2.5. AI and ML Software Components
Several studies have componentized AI neural networks and ML models by exploiting reusability of component-based approaches. This has led to the rapid development of ML models, without requiring software engineers to have great knowledge of ML models and algorithms and also reducing maintenance complexity.
Ahmad et al. [
20] componentized three neural network models, namely, the Multi-Layer Perceptron, the Learning Vector Quantization, and the Adaptive Resonance Theory family of networks. The authors adapted a component-based software engineering approach to neural network models to eliminate the tightly coupled solutions that end up in monolithic and non-reusable programming efforts. Furthermore, CompoNet (Componentized-neural-Networks) facilitates the development of neural network-based software systems by designing and implementing neural networks as software components. These components can be reused effortlessly across different applications, and thus, the shipping of trained models from the simulation to production environments is possible with minimal programming effort.

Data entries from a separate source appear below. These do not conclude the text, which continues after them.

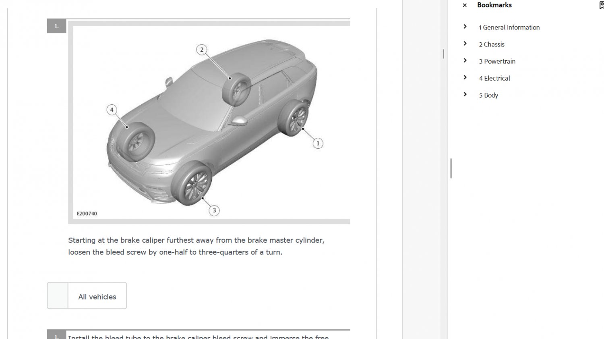Click callout number 4 near the hood
The image size is (604, 339).
click(x=112, y=110)
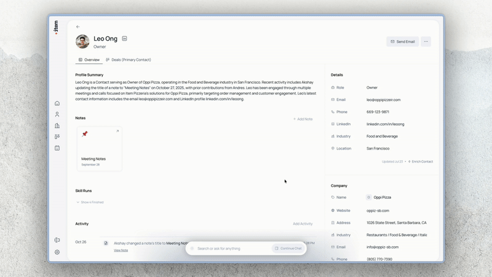Open the Contacts person icon in sidebar
This screenshot has width=492, height=277.
57,114
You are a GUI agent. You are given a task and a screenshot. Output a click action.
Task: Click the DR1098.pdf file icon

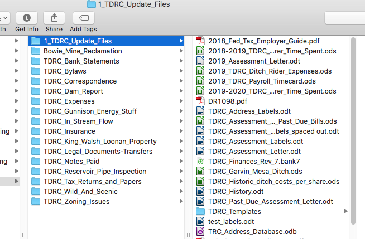click(200, 101)
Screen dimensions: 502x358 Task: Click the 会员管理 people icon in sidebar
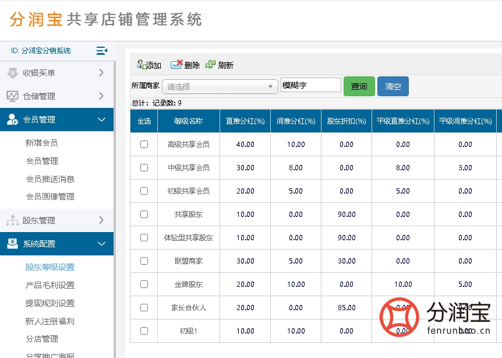13,120
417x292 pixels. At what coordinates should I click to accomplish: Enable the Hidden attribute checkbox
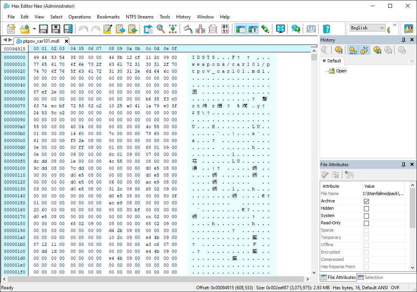click(x=366, y=209)
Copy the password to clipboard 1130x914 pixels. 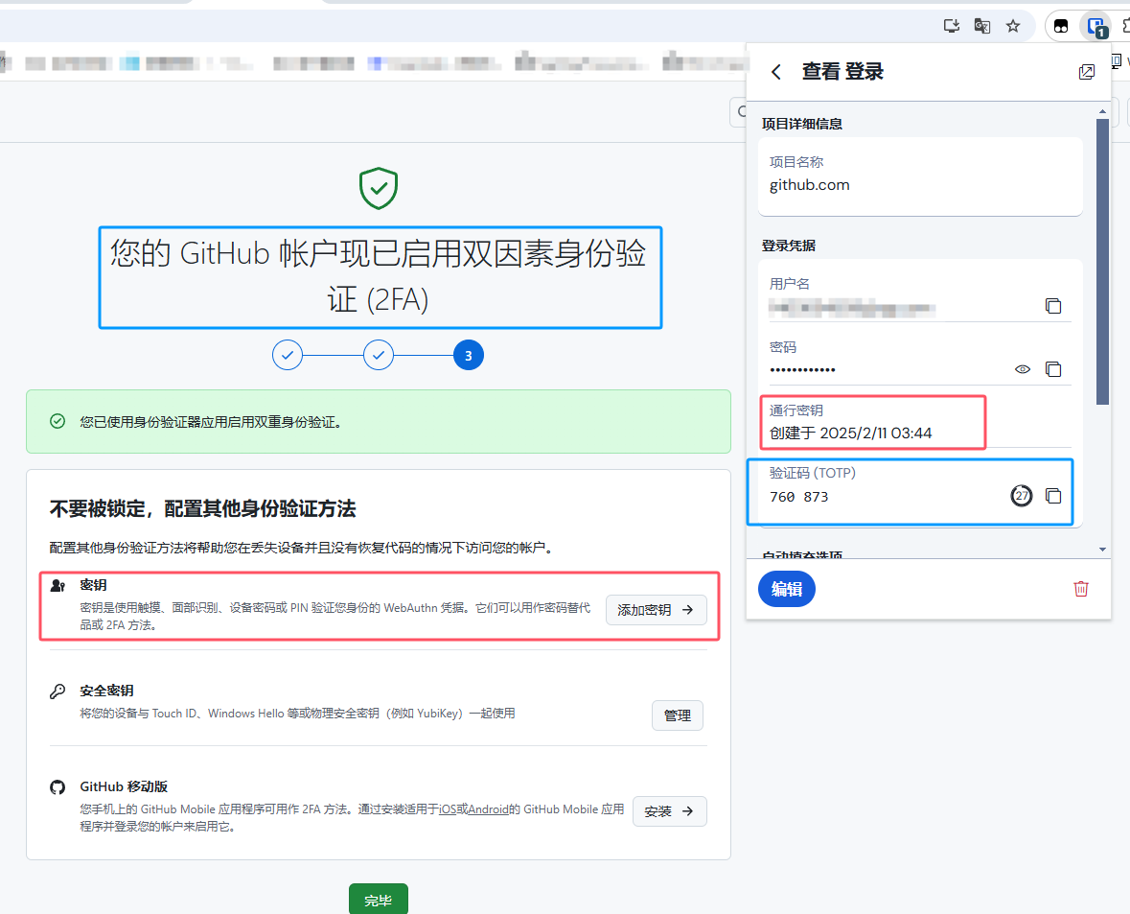point(1052,369)
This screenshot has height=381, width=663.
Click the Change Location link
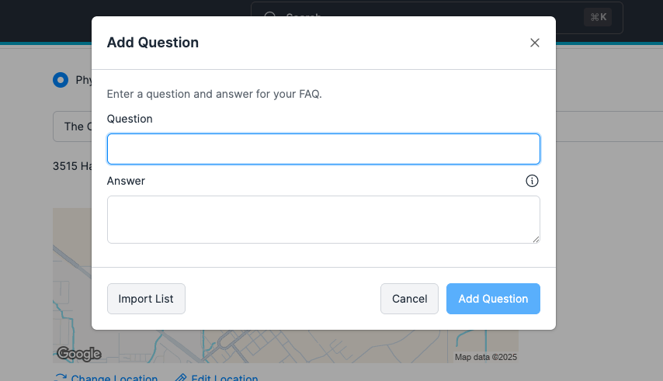114,378
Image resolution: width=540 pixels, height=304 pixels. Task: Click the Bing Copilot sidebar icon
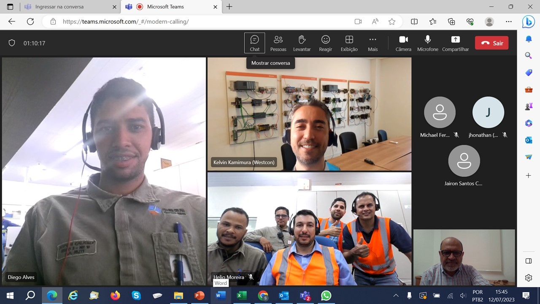click(x=528, y=22)
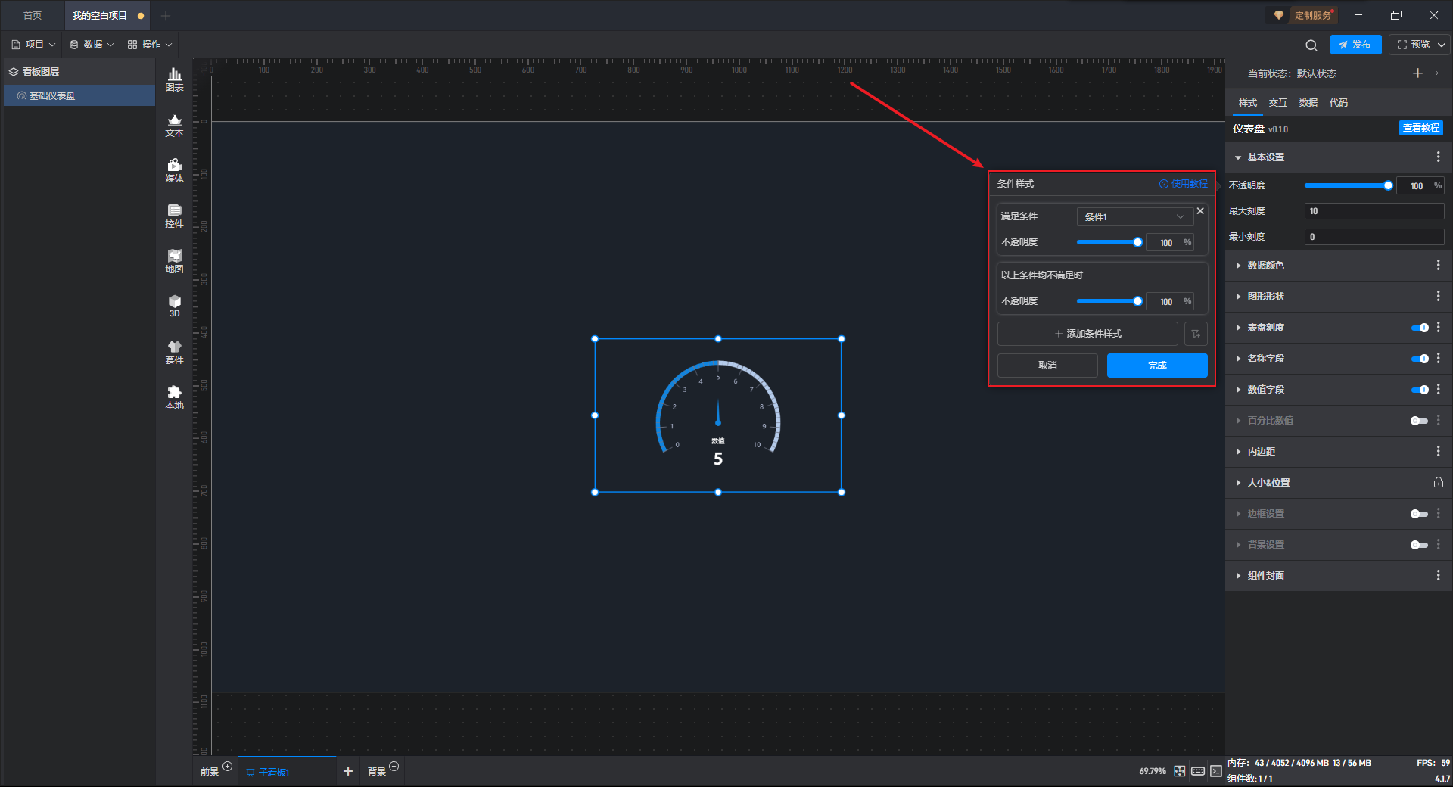
Task: Open the 文本 text components panel
Action: pyautogui.click(x=174, y=125)
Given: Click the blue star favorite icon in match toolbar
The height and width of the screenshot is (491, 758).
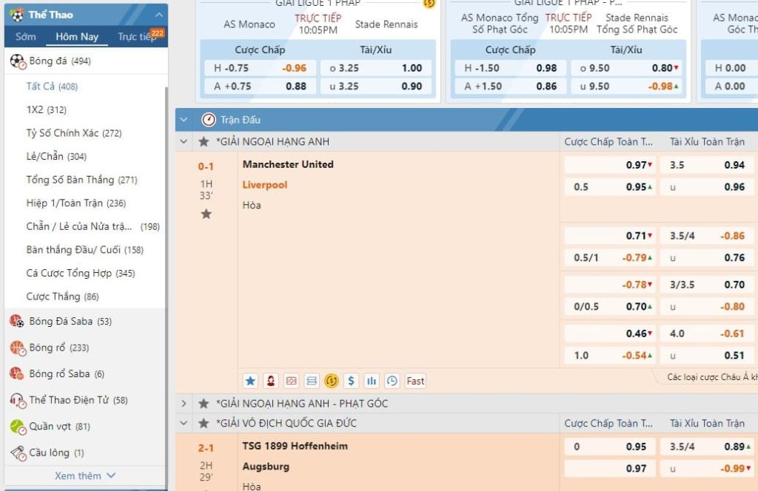Looking at the screenshot, I should point(250,381).
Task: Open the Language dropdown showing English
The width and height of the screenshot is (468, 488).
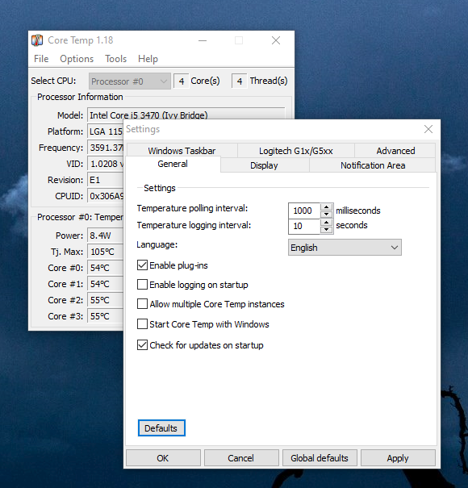Action: pyautogui.click(x=345, y=248)
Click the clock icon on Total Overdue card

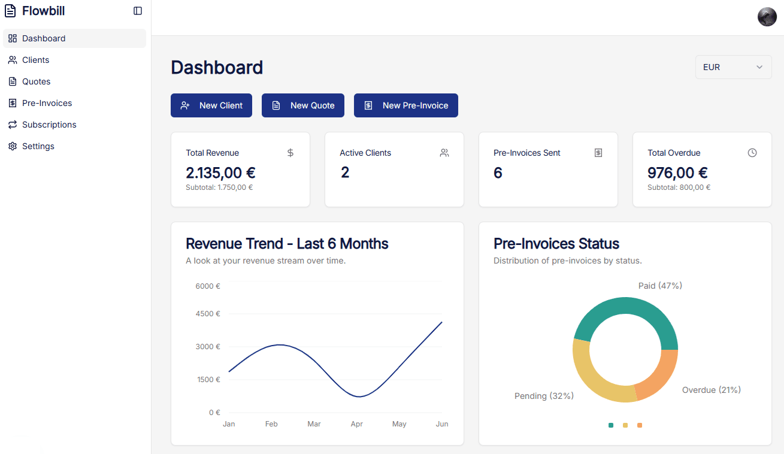click(x=752, y=153)
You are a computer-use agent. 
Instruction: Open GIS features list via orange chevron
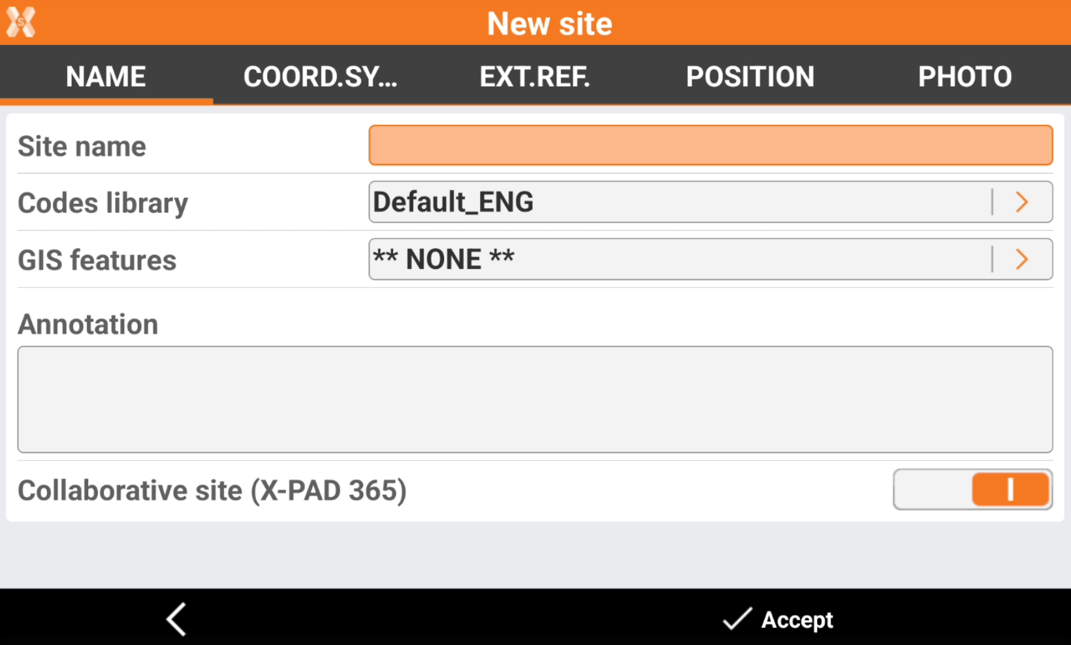(1022, 260)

In another area, building energy prediction plays an important role in steering design towards the required sustainability regulations. Several issues have been encountered in building energy prediction such as the time-consuming nature of detailed Building Energy Modelling (BEM), meta-models within the design process, and the lack of energy modelling experts in the early design stages. To overcome these issues, Singaravel et al. [
57] proposed component-based ML Modelling (MLM) for design-stage energy prediction. The component-based ML model was evaluated using weather data from Amsterdam, Brussels, and Paris. The results indicated that developing MLMs with diverse datasets and appropriate input parameters could result in models that generalize well under different design situations, provided that the new data match the distribution of the training data. Further research on the generalization of component-based MLM for building design with additional data and input parameters was performed to identify the full potential of such an approach.
Singaravel et al. [
58] proposed a Component-Based ML (CBML) approach, specifically a deep learning architecture for Building Performance Simulations (BPS). BPS is a technology which helps to develop buildings that adhere to energy-efficiency requirements in high-performance building design and operation. The proposed CBML approach solved several existing issues in BPS, such as designers lacking fundamental knowledge of physical phenomena in BPS, making it challenging for them to understand simulation results and take appropriate design decisions. In addition, CBML helps to mitigate the time-consuming nature of simulating multiple design options using BPS. Moreover, the CBML approach plays an important role in the reusability of ML models for design situations that are different from the training situation. The study concluded that the proposed CBML approach supports the design process of buildings, especially in early phases. Components are plugged together as needed in the process, and prediction is performed immediately without additional modelling or significant computation time.